Thursday 17 October 2013

Aged chemical keep

Charlottesville Coal Tower

Modified under licence from here.
After the Green Year the war was over, with uncounted dead. Hostility between nations was finished, just as the nations were, but hostility between people has survived. The remaining humans have gathered together into communities, fighting against others to live, squabbling for now precious resources - clean water, air, and food.

There are countless dangers - the atmosphere was seeded with pockets of poisonous gases that drift through unpredictably or settle into hollows invisibly. The biological weapons, now freed of any tenuous constraints they might have once had, breed and mutate, giving rise to thousands of ingenious horrors. Engineered vampires stalk the lands, obeying the loose prerogatives programmed in by biochemists years before. Vast snake-worms burrow through the churned mud, swallowing people whole. And any human you meet may be more dangerous still, toting guns, chemical grenades, and a will to live at your expense.
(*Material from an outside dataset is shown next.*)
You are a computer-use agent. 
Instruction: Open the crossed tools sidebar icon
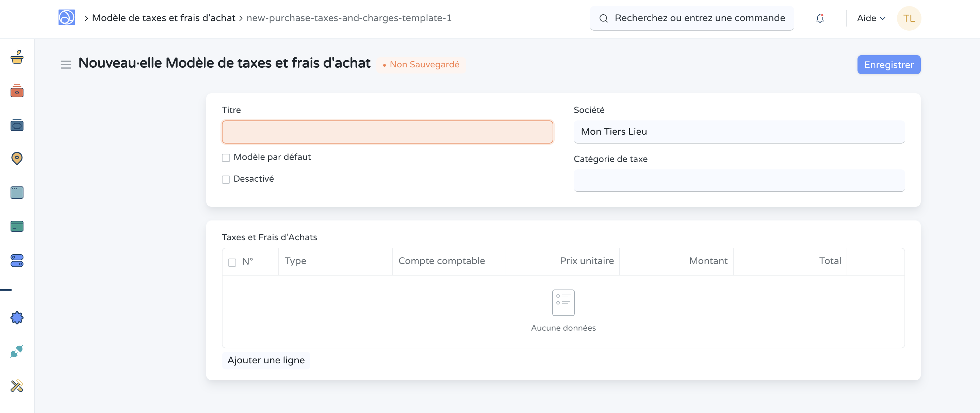(17, 386)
The fortified labs that were built during the later years of the war are still dotted across the dying landscapes. Tribes that can gain access to one have a defensible home. These squat buildings are the castles of the modern age, encased in thick concrete that can withstand all but the heaviest bombardment available to the survivors, and defenders on the battlements can rain death upon would-be invaders. These aged chemical keeps shape the conflicts and lives of the surrounding land.

And then breaks free

Used under licence from here.
Within the keeps, some still have semi-working labs. Few understand what they control, factories capable of both researching and producing biological and chemical weaponry, powerful enough to have brought the world to its knees. Just as well. These laboratories are fiercely guarded by AIs armed with deadly lasers, now insane and broken, which continue to enforce nonsensical rules.

In the Grey Keep, for example, containment procedures for entering and leaving the lab through the airlock doors are still in force - despite the gaping holes in the walls. Anyone trying to enter or leave through those is summarily vaporised, as is anyone who drops anything liquid in the lab and fails to reassure the AI that "It's just coffee", echoing the words of a long-dead researcher the AI still remembers.

Some keeps have - carefully avoiding the AIs neuroses - widened and dressed holes in the lab walls, so that invaders who gain access don't know which doors are acceptable to the resident AI and which are against proper protocol. Other keeps have AIs that can identify vampires and eliminate them, but in most keeps they aren't so lucky.


A post-apocalyptic setting piece. 

South Entrance
Used under licence from here.
I received the phrase "Aged chemical keep" from a random word generator and was instantly hooked on the aesthetic in my mind - gas masking wearing soldiers patrolling the roofs of ageing and dirty concrete structures. All the monsters in my mind are very grungy - the snake-worms are black, spined, writhing things that you never see properly. The world is very hazed and the light unnaturally green or yellow.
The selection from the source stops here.